Environment - Measuring and reducing the leather footprint

There has been a long and complicated debate on how to measure the environmental impact of leather production. Even in recent articles, where leather is compared to other materials, the topic of its resourcing comes up as a divisive aspect. Finding a way to define, measure accurately and analyze the environmental impact of leather has been a significant challenge, but the approval of the Product Environmental Footprint Category Rules (PEFCR) by the EU’s Environmental Footprint Steering Committee is a defining step forward. Report by One 4 Leather.

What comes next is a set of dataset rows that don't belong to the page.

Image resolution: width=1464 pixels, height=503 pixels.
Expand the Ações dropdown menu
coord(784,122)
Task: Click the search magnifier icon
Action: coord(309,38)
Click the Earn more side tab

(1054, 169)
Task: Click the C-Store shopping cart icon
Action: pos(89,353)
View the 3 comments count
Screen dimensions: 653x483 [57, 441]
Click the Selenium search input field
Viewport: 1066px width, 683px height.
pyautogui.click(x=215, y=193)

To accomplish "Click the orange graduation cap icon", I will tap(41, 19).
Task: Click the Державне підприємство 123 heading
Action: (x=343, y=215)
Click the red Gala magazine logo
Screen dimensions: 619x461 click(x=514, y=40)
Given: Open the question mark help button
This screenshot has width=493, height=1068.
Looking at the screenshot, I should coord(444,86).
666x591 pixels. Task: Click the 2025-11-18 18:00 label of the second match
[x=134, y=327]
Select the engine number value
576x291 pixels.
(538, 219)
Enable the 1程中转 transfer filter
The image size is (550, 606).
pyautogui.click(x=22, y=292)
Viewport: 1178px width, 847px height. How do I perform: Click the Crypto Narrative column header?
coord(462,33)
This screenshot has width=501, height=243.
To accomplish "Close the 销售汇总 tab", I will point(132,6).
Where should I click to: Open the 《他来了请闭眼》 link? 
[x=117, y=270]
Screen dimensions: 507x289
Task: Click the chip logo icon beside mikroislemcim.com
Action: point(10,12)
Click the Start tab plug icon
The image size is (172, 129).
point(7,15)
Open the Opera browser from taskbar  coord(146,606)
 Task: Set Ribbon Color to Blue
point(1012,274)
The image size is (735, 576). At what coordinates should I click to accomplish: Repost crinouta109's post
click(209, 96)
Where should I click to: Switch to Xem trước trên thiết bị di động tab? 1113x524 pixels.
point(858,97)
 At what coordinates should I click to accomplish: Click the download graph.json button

It’s important to note that up to 16 impact categories make up the environmental footprint of a product. The impact on climate change, or carbon footprint of leather, is just one of them. This is often overlooked in public perception. Improving thus a tannery’s environmental performance means also reducing water consumption and optimizing chemical use, implementing efficient waste and emission management and some other aspects. Major advancements have been made in all these areas. Today, the PEFCR for leather finally offers a comprehensive method of measuring its impact.


Animal rearing, leather, and product impact


The big question about the footprint of leather has always been about the inclusion or exclusion of animal rearing, as it significantly affects the calculation. The major part of the environmental footprint of leather, if included, would be in animal rearing. This would hide the actual impact of leather-making, which is what makes the difference between one or the other tanner. This is why, the system boundaries, acknowledged by the PCR – CEN Standard EN 16887, set the start of the lifecycle of leather at the slaughterhouse, where the hide or skin is actually obtained. The reason is that skins and hides are a non-determining by-product of the food industry. This means that no animal will be slaughtered for its hide or skin and that the amount of available leather will always be determined by meat consumption (hence non-determining). This doesn’t change the fact that the footprint of animal rearing is an important factor, as it will continue to affect public perception and hence the availability of leather.


This is an important question, and the PEFCR’s close-to-zero-allocation of impact on skins and hides provides already a reasonable basis for assessing the environmental footprint of leather. Leather manufacturing may depend on the food industry, but the other way around this is not so. In other words, the prime reason for cattle rearing in the agricultural sector is food, not leather. This form of ascribing process impact on the main product is not a novelty but based on consequential LCA methodologies, which distinguish between products and by-products on the one hand, and by-products and waste, on the other hand. If the process intends to realize product A, the impact cannot be ascribed to a by-product B, which is an unavoidable residue (or wastes).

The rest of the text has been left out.